Bone remodeling stimulated by Wnt-mediated mitophagy regulated extracellular vesicles in subchondral bone contributes to osteoarthritis development.

Abstract

Rationale: Osteoarthritis (OA) is increasingly understood as a disease involving not only cartilage degeneration but also pathological subchondral bone remodeling. The contribution of osteoblast (OB) heterogeneity and their secreted extracellular vesicles (EVs) to this process remains poorly characterized. This study aims to investigate how EVs from distinct OB subtypes modulate subchondral bone remodeling and contribute to OA progression. Methods: OB subtypes representing endothelial (EnOBs), stromal (StOBs), and mineralizing (MinOBs) stages were generated by time-controlled osteogenic induction of BMSCs. EVs were isolated from each OB subtype and characterized by TEM, Western blot, DLS, and miRNA profiling. Functional assays included osteogenic induction, angiogenesis, and cartilage degradation analyses in vitro. RNA-seq and qRT-PCR were used to identify relevant signaling pathways and miRNAs. In vivo effects of EVs were tested in a DMM-induced OA mouse model using intravenous injections, followed by histology, micro-CT, and immunostaining.
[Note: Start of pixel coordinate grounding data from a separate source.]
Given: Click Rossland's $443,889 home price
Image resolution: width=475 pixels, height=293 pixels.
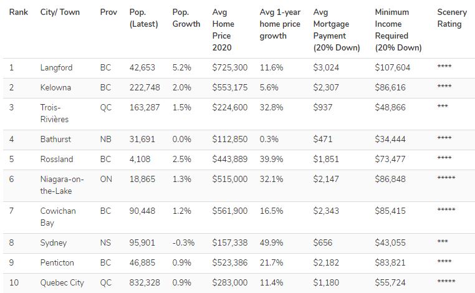Looking at the screenshot, I should 229,159.
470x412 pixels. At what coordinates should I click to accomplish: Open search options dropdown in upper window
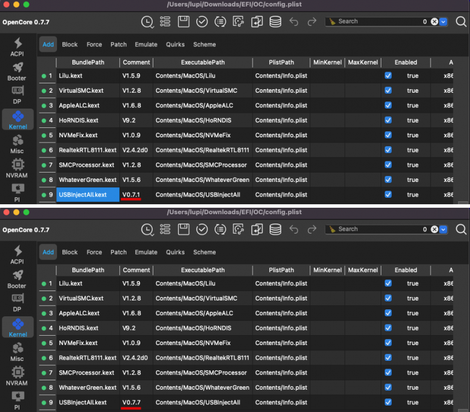pos(444,22)
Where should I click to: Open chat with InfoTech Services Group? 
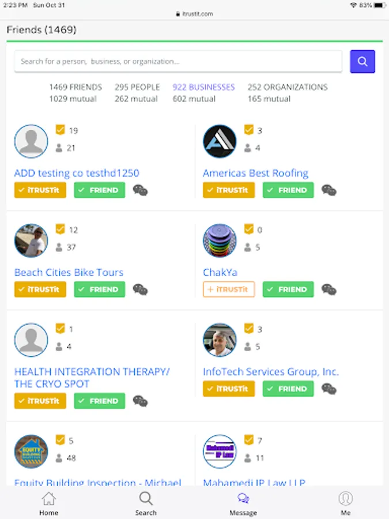pyautogui.click(x=329, y=389)

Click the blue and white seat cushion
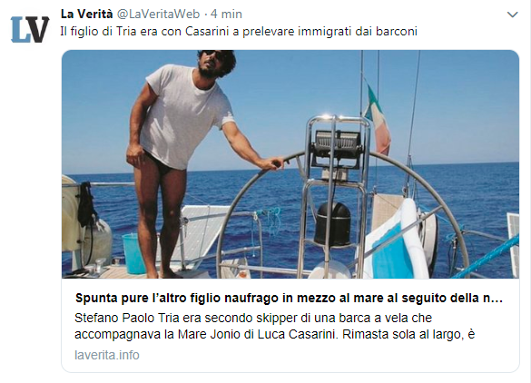coord(395,242)
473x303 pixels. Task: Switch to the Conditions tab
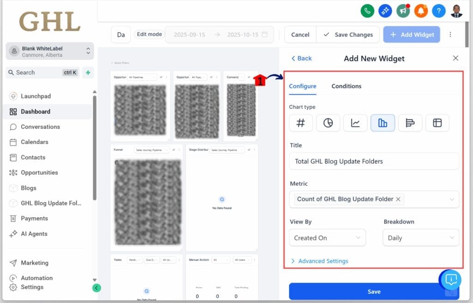(x=346, y=86)
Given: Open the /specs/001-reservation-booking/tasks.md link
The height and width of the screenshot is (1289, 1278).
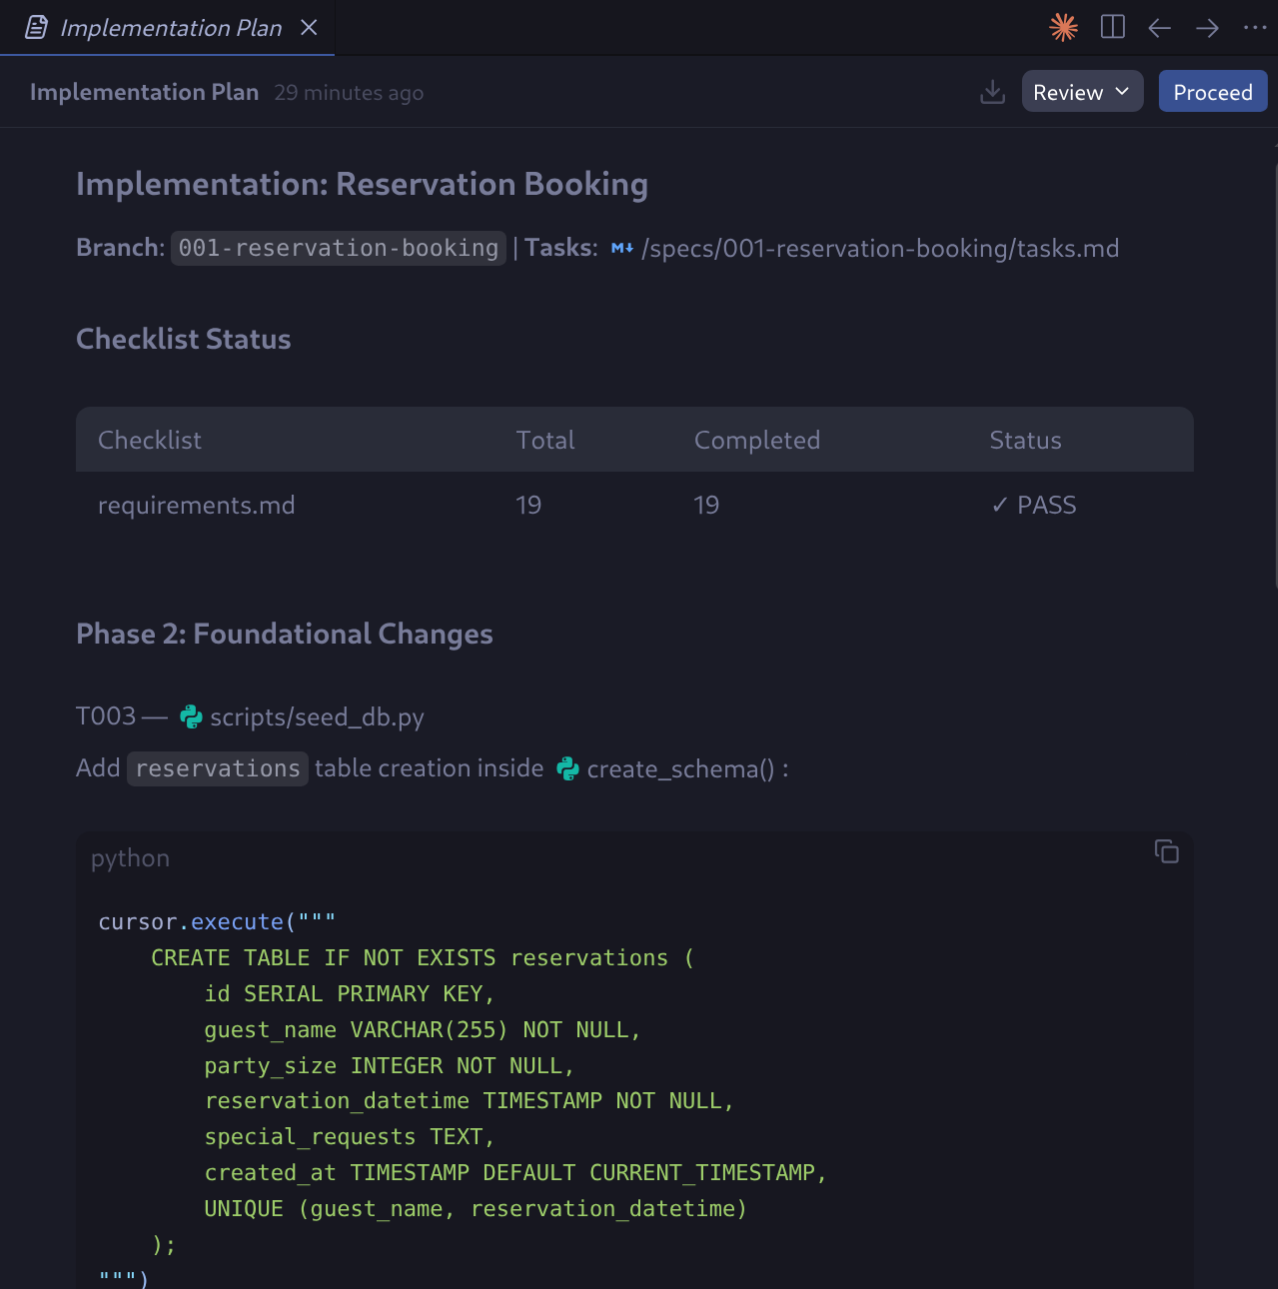Looking at the screenshot, I should click(880, 248).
Results: EVs derived from different OB subtypes exhibited distinct pro-osteogenic, pro-angiogenic, and cartilage-degrading effects. MinOB-derived EVs significantly enhanced osteogenic differentiation and mineralization, correlated with enrichment of calcium phosphate content and specific pro-osteogenic miRNAs. These EVs also carried amorphous calcium phosphate and mitochondrial content, linked to activated mitophagy. Wnt signaling dynamically regulated mitophagy and EV composition, particularly in MinOBs. In vivo, tail vein administration of OB-derived EVs exacerbated subchondral bone sclerosis and cartilage degradation in a time-dependent manner, with MinOB-EVs inducing the most pronounced pathological changes. Conclusions: OB-derived EVs exhibit subtype-dependent regulatory functions in subchondral bone remodeling, mediated by distinct miRNA profiles and mineral cargo shaped by Wnt-regulated mitophagy. These EVs actively participate in OA progression, and their effects vary with disease stage and route of administration. Targeting specific OB subtypes or modulating Wnt-mitophagy signaling may offer novel therapeutic strategies for stage-specific OA intervention.